The Fiji National University’s College of Medicine, Nursing and Health Science’s re-written surgery programme would deliver quality surgeons. The college’s acting dean, Professor Rajat Gyaneshwar, was reacting to allegations made
06 Jan 2015 13:58
New FNU Surgery Programme

The Fiji National University’s College of Medicine, Nursing and Health Science’s re-written surgery programme would deliver quality surgeons.

The college’s acting dean, Professor Rajat Gyaneshwar, was reacting to allegations made by former lecturers regarding the scrapping of the previous programme.

Professor Gyaneshwar said he was in total concurrence with the former dean and now acting vice-chancellor, Professor Ian Rouse, that the programme be suspended pending FNU delivering a quality programme. He said he was not directly involved in the discussions regarding the programme last year.
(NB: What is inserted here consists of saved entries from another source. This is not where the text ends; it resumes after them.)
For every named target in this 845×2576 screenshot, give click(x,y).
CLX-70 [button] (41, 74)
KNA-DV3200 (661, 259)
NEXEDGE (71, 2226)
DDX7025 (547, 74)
The post-graduate surgery programme was suspended earlier last year after two senior staff left the university.

He said this time around the programme is under the leadership of Professor William May, with a new curriculum and staff to run it.

“We expect things to stabilise this year,” Professor Gyaneshwar said.

Meanwhile Professor Rouse said when he was the dean of the college he was advised by top surgeons in the region that suspending the programme was the correct decision.

“I made a decision as dean that we would strive to have the best possible surgery programme of high quality, a much larger number of surgeons who would teach at post-graduate level and improved, quality facilities,” he said.

Professor Rouse said it was also clear last year that there was no well documented curriculum in surgery which satisfied the requirements of the FNU and the new and quite appropriate standards set by the Higher Education Curriculum in Fiji.

“During 2014, we worked closely with the senior surgeons in FNU and the MOH under the guidance of the head of department and the associate dean of teaching and learning and three top surgeons from the Royal Australasian College of Surgery – including Lord Viliame Tangi from Tonga and Dr Kiki Maoate from New Zealand,” he said.

“The large team of surgeons spent the best part of a week in Suva to develop a new, clearly documented programme which was then unanimously adopted by the University Senate as of the highest standard.

“As we commence the new surgery programme this year we will have five surgeons who will work together to teach the post-graduate programme.”

In previous years there was only one surgeon carrying that role in the college.